_Work instructions_
Where the records hold the string "resolution", show the whole line it sits on.

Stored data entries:
----

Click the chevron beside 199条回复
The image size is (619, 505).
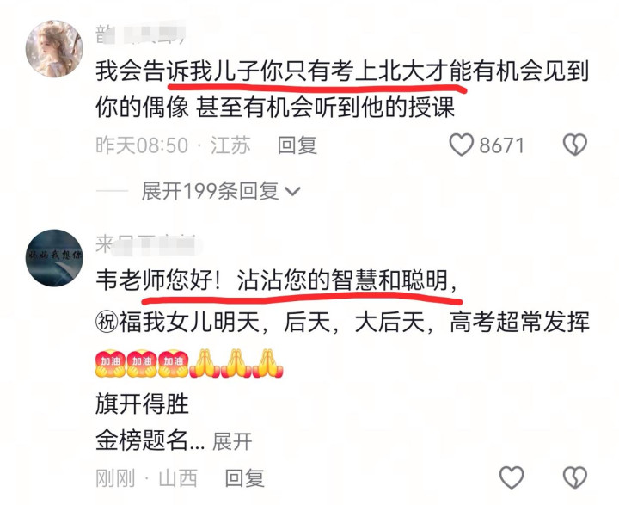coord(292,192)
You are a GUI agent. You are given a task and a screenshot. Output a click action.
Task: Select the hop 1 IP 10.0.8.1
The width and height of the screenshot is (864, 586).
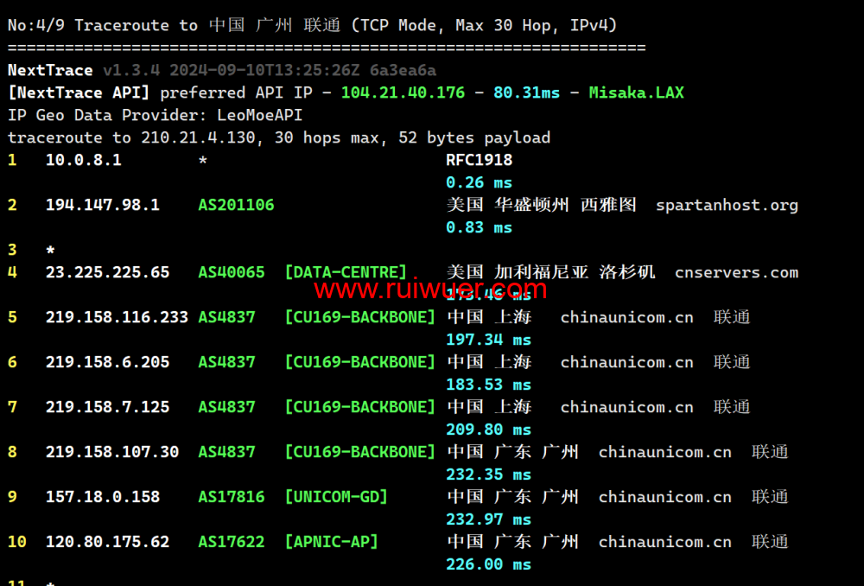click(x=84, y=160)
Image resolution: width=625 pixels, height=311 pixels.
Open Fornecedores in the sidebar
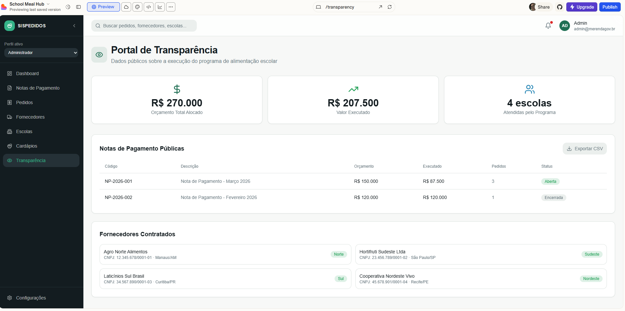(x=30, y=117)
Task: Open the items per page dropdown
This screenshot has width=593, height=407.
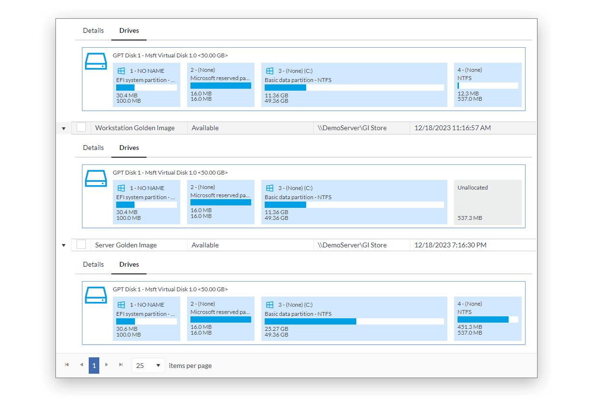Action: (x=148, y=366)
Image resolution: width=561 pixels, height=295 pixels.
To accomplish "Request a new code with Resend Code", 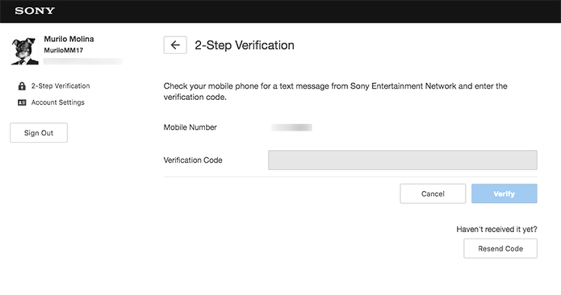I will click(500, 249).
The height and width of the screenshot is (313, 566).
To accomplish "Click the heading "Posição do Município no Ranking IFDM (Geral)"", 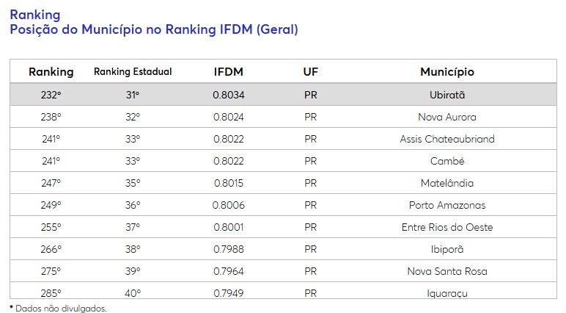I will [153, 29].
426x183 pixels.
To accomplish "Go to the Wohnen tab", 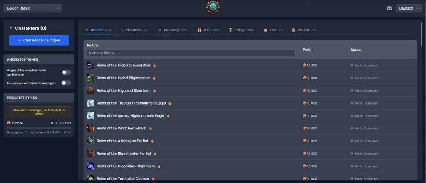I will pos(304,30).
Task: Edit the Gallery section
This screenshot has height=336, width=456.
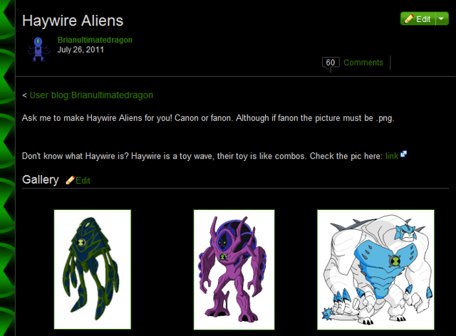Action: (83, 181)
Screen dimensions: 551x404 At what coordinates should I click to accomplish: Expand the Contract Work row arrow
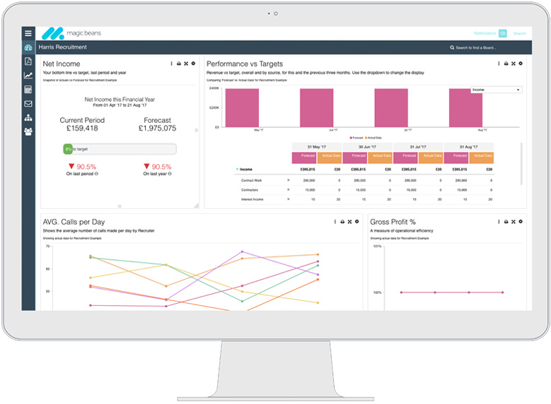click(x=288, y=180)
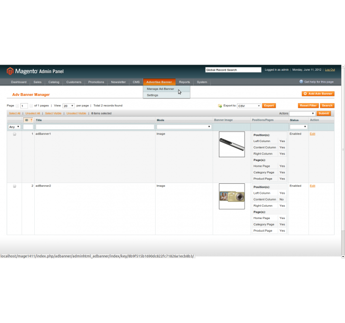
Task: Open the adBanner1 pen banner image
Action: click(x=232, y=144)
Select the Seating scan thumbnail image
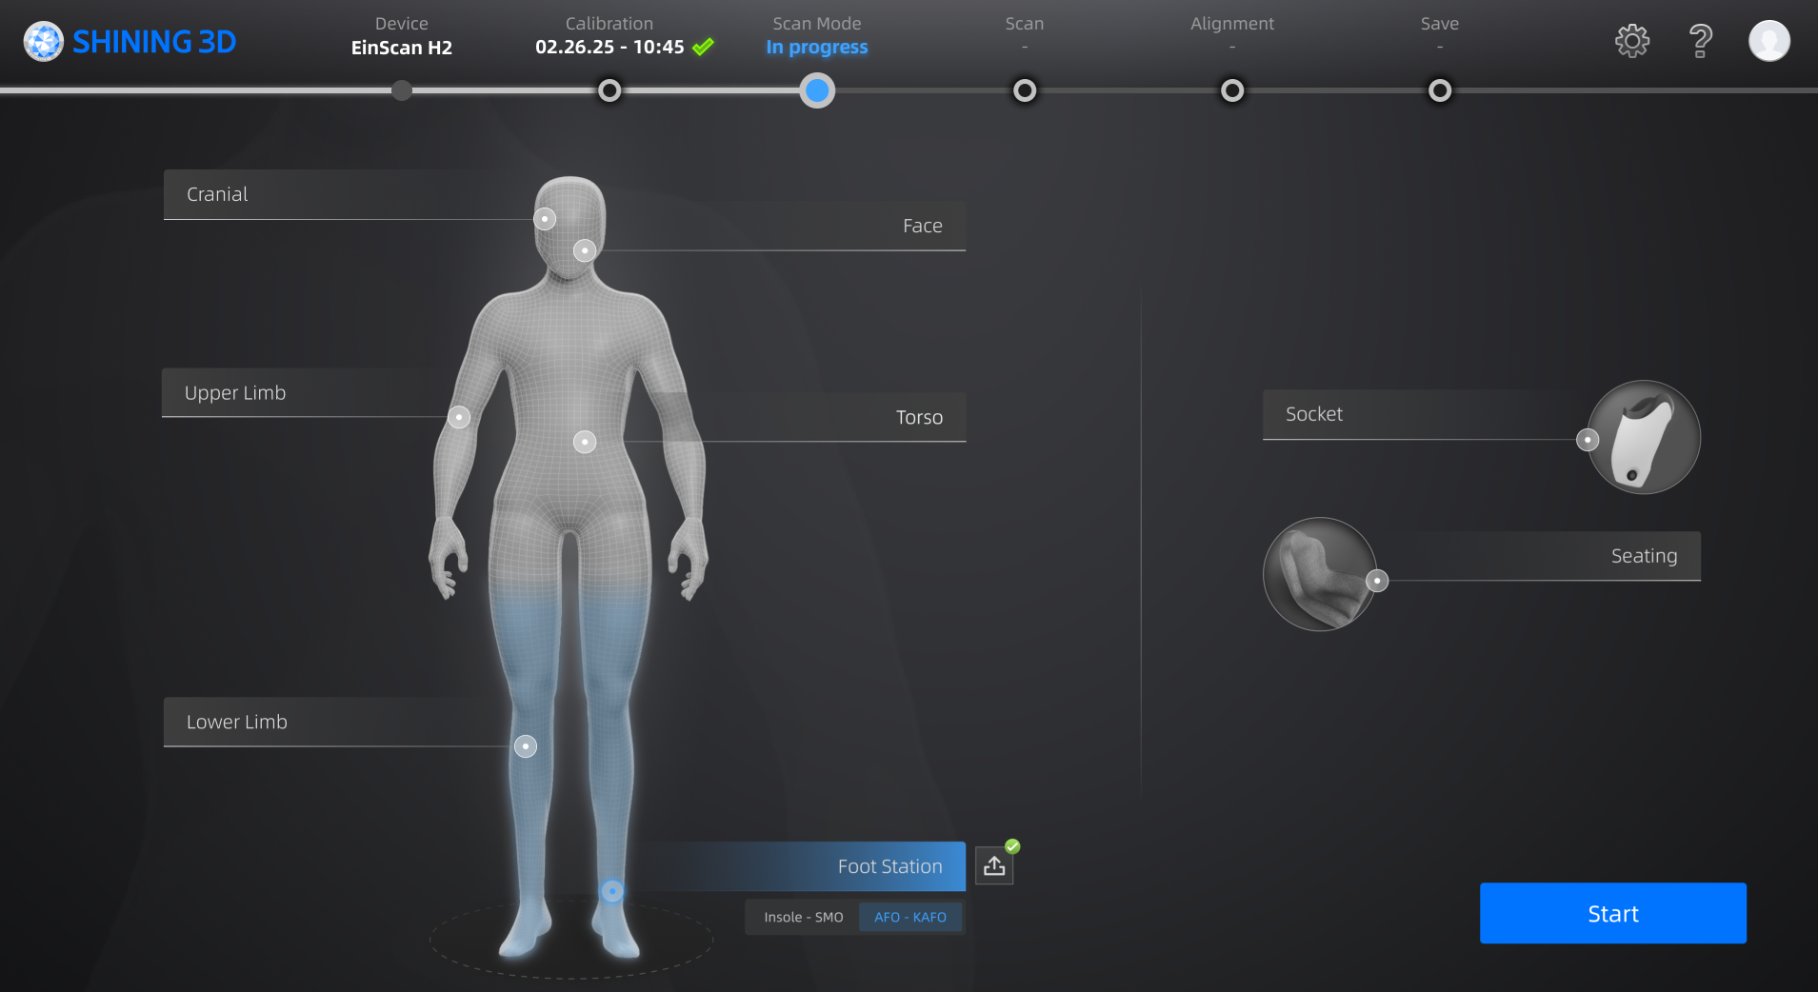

----

_Exercise response_
Image resolution: width=625 pixels, height=311 pixels.
Image resolution: width=561 pixels, height=295 pixels.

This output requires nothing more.